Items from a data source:
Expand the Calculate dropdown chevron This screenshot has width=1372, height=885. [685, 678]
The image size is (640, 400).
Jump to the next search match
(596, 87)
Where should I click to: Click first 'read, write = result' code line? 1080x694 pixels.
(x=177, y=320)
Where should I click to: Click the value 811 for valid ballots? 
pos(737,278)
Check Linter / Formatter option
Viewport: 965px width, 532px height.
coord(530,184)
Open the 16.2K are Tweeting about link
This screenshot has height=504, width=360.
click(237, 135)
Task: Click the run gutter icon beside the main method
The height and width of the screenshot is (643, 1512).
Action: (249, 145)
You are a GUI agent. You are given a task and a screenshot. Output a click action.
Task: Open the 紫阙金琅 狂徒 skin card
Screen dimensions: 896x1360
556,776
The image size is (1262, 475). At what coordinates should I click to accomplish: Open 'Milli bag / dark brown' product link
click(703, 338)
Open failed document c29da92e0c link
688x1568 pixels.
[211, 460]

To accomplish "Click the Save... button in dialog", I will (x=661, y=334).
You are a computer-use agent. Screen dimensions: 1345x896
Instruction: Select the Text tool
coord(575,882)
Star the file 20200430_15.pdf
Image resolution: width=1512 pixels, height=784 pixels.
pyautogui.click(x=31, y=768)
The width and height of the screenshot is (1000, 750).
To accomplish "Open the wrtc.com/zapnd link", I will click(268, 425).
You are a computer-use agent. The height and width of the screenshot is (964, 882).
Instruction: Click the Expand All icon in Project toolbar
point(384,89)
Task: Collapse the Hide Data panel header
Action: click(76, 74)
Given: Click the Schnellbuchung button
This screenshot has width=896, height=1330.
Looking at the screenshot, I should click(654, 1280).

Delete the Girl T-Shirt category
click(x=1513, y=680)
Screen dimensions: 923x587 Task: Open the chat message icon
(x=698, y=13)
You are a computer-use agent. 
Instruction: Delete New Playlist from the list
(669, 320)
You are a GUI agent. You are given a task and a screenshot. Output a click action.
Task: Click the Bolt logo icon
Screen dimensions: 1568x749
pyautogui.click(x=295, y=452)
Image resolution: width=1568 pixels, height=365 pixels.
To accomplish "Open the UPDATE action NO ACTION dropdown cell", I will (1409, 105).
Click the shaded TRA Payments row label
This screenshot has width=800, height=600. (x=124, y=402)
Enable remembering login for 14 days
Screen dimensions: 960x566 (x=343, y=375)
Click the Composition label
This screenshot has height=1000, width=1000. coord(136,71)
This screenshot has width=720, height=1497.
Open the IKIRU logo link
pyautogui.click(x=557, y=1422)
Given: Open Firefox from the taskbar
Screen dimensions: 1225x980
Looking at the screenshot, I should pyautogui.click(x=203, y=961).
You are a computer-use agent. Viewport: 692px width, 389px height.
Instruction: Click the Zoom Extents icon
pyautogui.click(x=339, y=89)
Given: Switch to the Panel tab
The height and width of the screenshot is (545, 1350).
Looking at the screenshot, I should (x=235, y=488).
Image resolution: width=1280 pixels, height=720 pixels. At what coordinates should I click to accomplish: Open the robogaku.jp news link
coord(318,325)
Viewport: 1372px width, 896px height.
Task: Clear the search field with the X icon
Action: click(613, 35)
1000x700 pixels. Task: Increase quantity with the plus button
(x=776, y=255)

DESCRIPTION OF THE TASK: Copy out the line holding "Screen dimensions: 1225x980" along with all lines after it through the end of the entries, exactly and only these.

EXPECTED ANSWER:
Screen dimensions: 1225x980
Looking at the screenshot, I should pyautogui.click(x=203, y=961).
You are a computer-use agent. Viewport: 692px width, 389px height.
Instruction: Click the Zoom Extents icon
pyautogui.click(x=339, y=89)
Given: Switch to the Panel tab
The height and width of the screenshot is (545, 1350).
Looking at the screenshot, I should (x=235, y=488).
Image resolution: width=1280 pixels, height=720 pixels. At what coordinates should I click to accomplish: Open the robogaku.jp news link
coord(318,325)
Viewport: 1372px width, 896px height.
Task: Clear the search field with the X icon
Action: click(613, 35)
1000x700 pixels. Task: Increase quantity with the plus button
(x=776, y=255)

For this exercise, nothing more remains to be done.